Temos Muito o que Aprender com os Povos Originários – O Futuro é Ancestral

Por: Sueli Lopes

Vivemos em tempos de crise: mudanças climáticas, perda de biodiversidade e uma desconexão crescente entre humanidade e natureza. Esses sinais refletem um modelo civilizatório insustentável. Porém, alternativas sustentáveis sempre existiram, apontadas pelos povos originários, frequentemente marginalizados. Como lembra Ailton Krenak, ativista indígena e pensador, o futuro depende de escutarmos as vozes ancestrais. Krenak nos alerta que os povos indígenas enfrentam o “fim de seus mundos” há séculos, desde a colonização até a destruição de territórios. Ele cita o desastre da barragem da Vale do Rio Doce como exemplo: para os Krenak, o rio morto pela lama tóxica era um avô, uma entidade viva. Essa visão de parentesco universal caracteriza a cosmovisão indígena, onde rios, árvores e montanhas não são recursos, mas parentes. Ao invés de explorar, como faz a lógica ocidental, os povos originários cultivam relações de respeito e reverência. Durante o Congresso de Barcelona em 2024, lideranças indígenas dialogaram com intelectuais, como Emanuele Coccia, filósofo que reforça a interdependência dos seres vivos. Coccia argumenta que a vida é um contínuo, conectado pela respiração compartilhada: “Respiramos uns aos outros”. Sua visão complementa a filosofia indígena, que nunca precisou “descobrir” essa interconexão — ela sempre esteve presente em seus modos de vida. Krenak critica a ideia de humanidade universal, que ignora a pluralidade de existências e marginaliza os saberes indígenas.
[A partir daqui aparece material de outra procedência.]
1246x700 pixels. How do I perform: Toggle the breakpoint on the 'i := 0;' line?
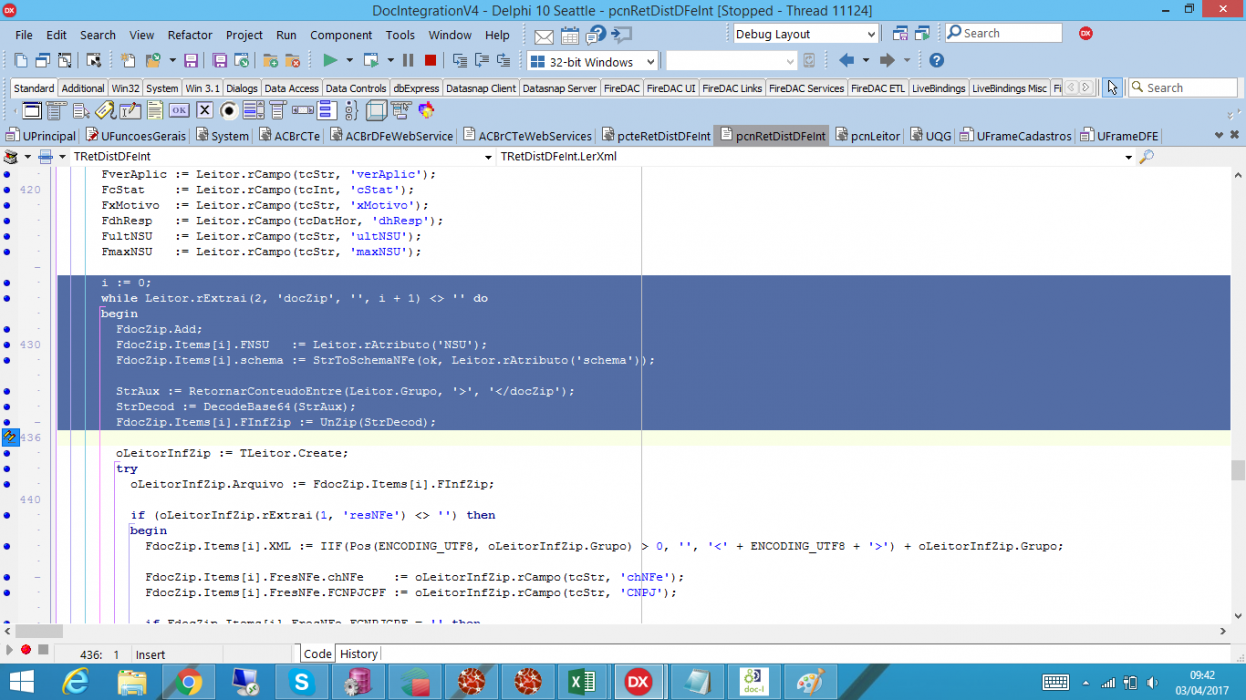click(7, 283)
Ele aponta o racismo estrutural que rebaixa essas culturas a “folclore”, ignorando sua profundidade filosófica. Em vez disso, ele propõe que aprendamos com os povos originários, que já enfrentaram muitos “fins de mundo” e sabem que resistir é mais que sobreviver: é manter viva a beleza da existência coletiva.

Saberes Ancestrais e o Presente

A verdadeira inovação pode não vir da tecnologia, mas da sabedoria ancestral. Povos originários sempre souberam que “o rio é avô, a terra é mãe, e o tempo é espiral”. Essa perspectiva ressoa com Coccia, que descreve as plantas como alicerces do mundo habitável. Ele afirma: “As plantas transformam luz em mundo… respiramos o que elas exalam”. Para os indígenas, uma árvore é mais que um recurso: é um ser vivo, parte de uma convivência e reciprocidade. Os povos indígenas veem a Terra como parte de si mesmos, uma mãe com quem se dialoga e compartilha dores e alegrias. Salvar a humanidade está intrinsecamente ligado a salvar o planeta, o que passa por ouvir aqueles que convivem com ele há milênios. O colapso ambiental atual também reflete um colapso de imaginação. A filosofia de Coccia e a cosmovisão indígena oferecem caminhos de reencontro, cura e reencantamento com a vida.

O Futuro Ancestral

O Dia dos Povos Indígenas, celebrado em 19 de abril, deve ir além de homenagens pontuais. É necessário um compromisso diário de proteção, respeito e valorização dessas culturas. Os povos originários não são passado — são um futuro radicalmente possível. Apesar da dor e da destruição que enfrentaram, continuam a ensinar, plantar, curar e resistir. Enquanto o Ocidente teme o fim, eles já aprenderam a sobreviver e reinventar o mundo. Para nós, urbanos, que tratamos a natureza como recurso, o planeta clama por um novo rumo. Precisamos reconhecer que os povos originários têm muito a nos ensinar. Eles não são “menos”, mas parte de uma diversidade que nos completa. Escutá-los exige humildade e uma união baseada no respeito e na comunhão.

Encontro e Reconexão

O que está em jogo é maior do que nós: é a continuidade da Terra como mãe de todos os seres. Reaprender a dançar com os ritmos da terra, em uma grande dança coletiva, onde todas as culturas e seres compartilham o mesmo chão, é o gesto mais revolucionário de nosso tempo. O futuro será possível apenas se for vivido em comunhão — com a Terra, os rios, os ventos e os saberes ancestrais. Que possamos, juntos, caminhar rumo a um futuro enraizado nos saberes primevos, onde cada passo ecoa as raízes do mundo. Os povos originários, com sua resiliência e generosidade, nos mostram que ainda há tempo para “adiar o fim do mundo” e recomeçar. O futuro será ancestral.

Por Sueli Lopes, escritora e doutora honoris causa em Literatura.